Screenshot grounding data
──────────────────────────────
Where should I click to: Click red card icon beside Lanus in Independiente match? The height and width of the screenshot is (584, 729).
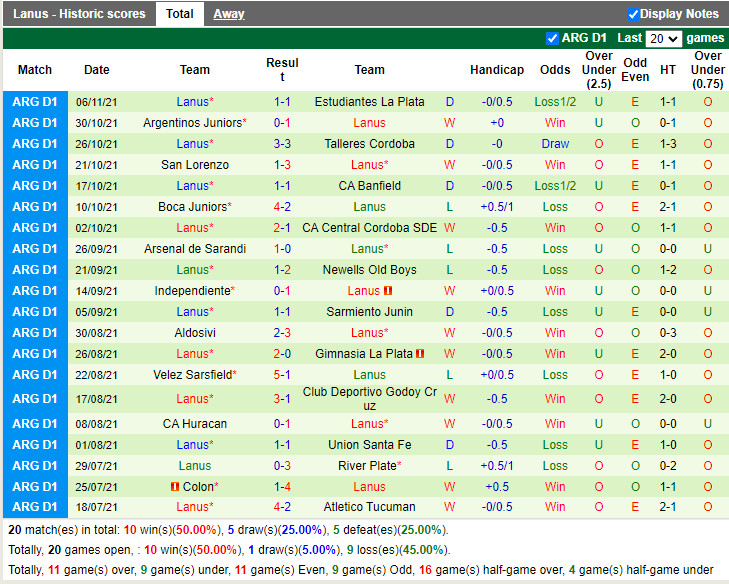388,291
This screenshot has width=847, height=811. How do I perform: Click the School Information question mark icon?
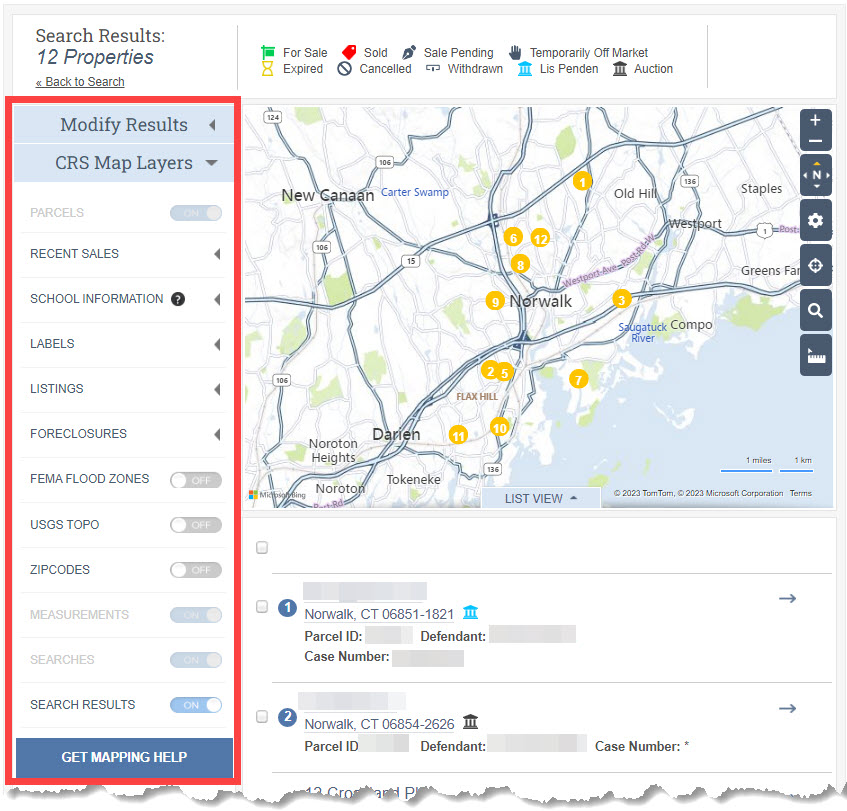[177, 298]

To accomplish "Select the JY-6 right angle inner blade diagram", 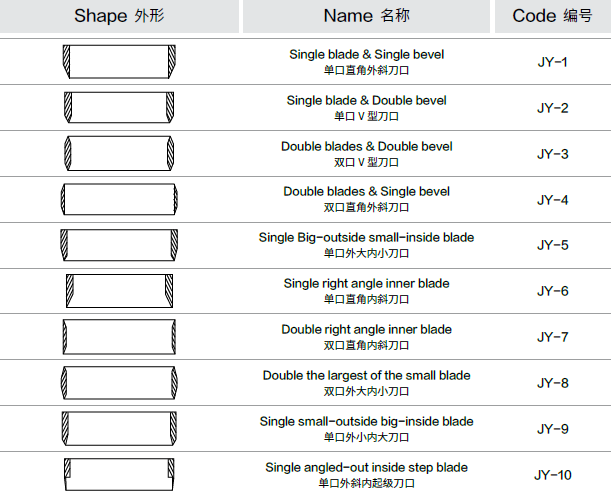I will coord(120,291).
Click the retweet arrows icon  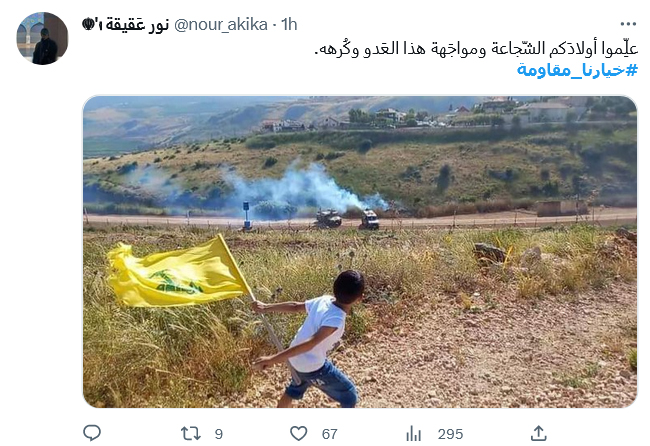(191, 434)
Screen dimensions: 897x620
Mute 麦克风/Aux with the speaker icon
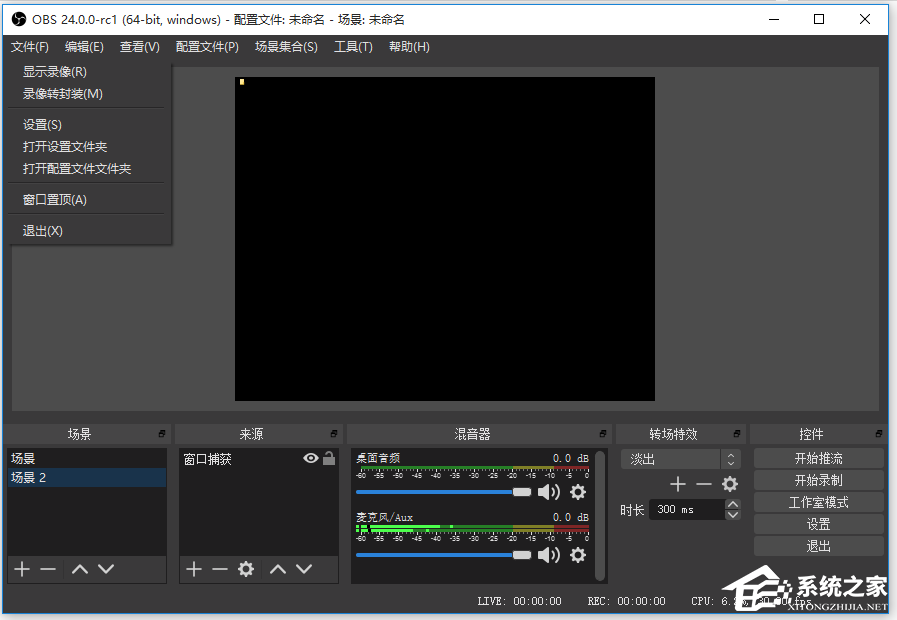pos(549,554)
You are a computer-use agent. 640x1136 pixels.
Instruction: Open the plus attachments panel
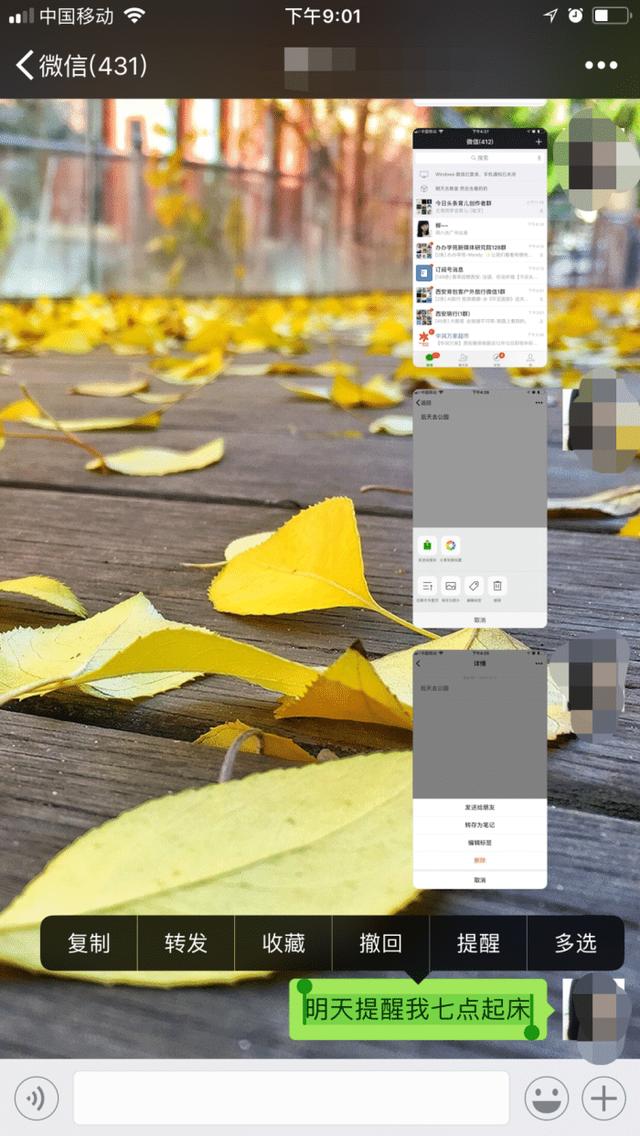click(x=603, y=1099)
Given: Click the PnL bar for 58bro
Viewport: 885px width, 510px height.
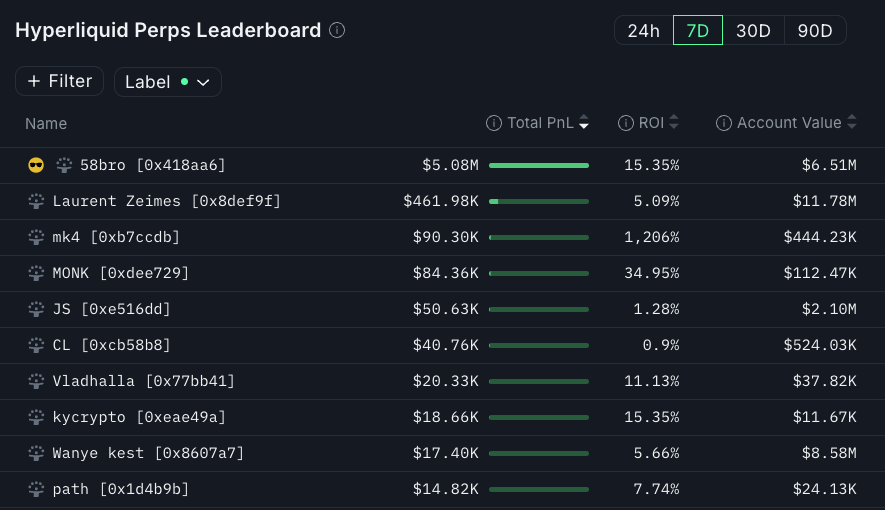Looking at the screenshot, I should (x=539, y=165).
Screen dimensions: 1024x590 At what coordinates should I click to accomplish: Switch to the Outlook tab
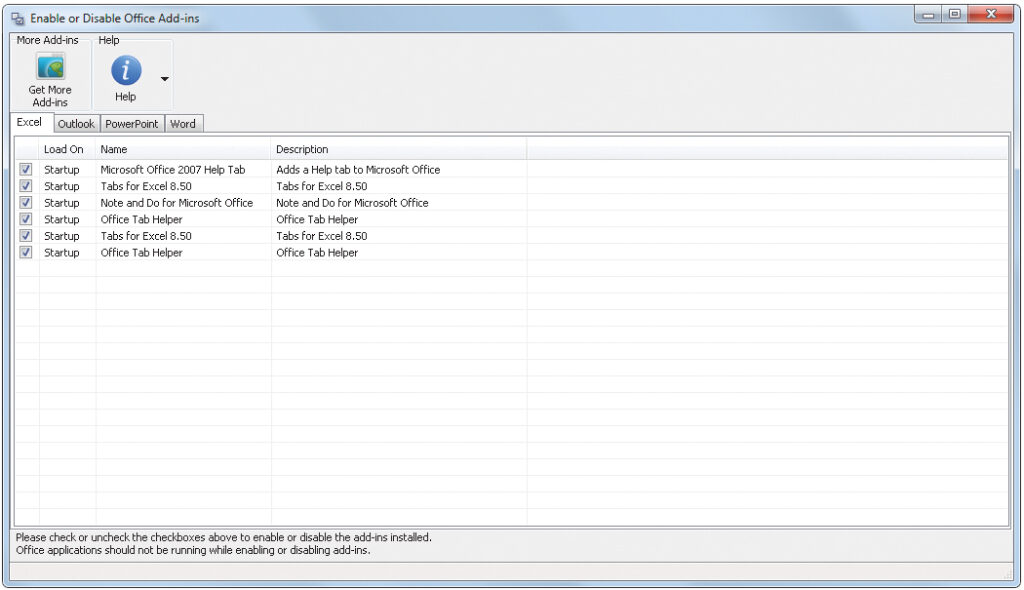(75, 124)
──────────────────────────────
* ASSIGNED TASK
In the records above, find the line that contains "Mute 麦克风/Aux with the speaker icon" and retype it and all lines after it exactly, leaving out any pictures.

* ANSWER AREA
Mute 麦克风/Aux with the speaker icon
pos(549,554)
You are a computer-use agent. 640x1136 pixels.
Instruction: Open the plus attachments panel
click(x=603, y=1099)
Given: Click the PnL bar for 58bro
Viewport: 885px width, 510px height.
Looking at the screenshot, I should (x=539, y=165).
Screen dimensions: 1024x590 At what coordinates should I click to accomplish: Switch to the Outlook tab
(75, 124)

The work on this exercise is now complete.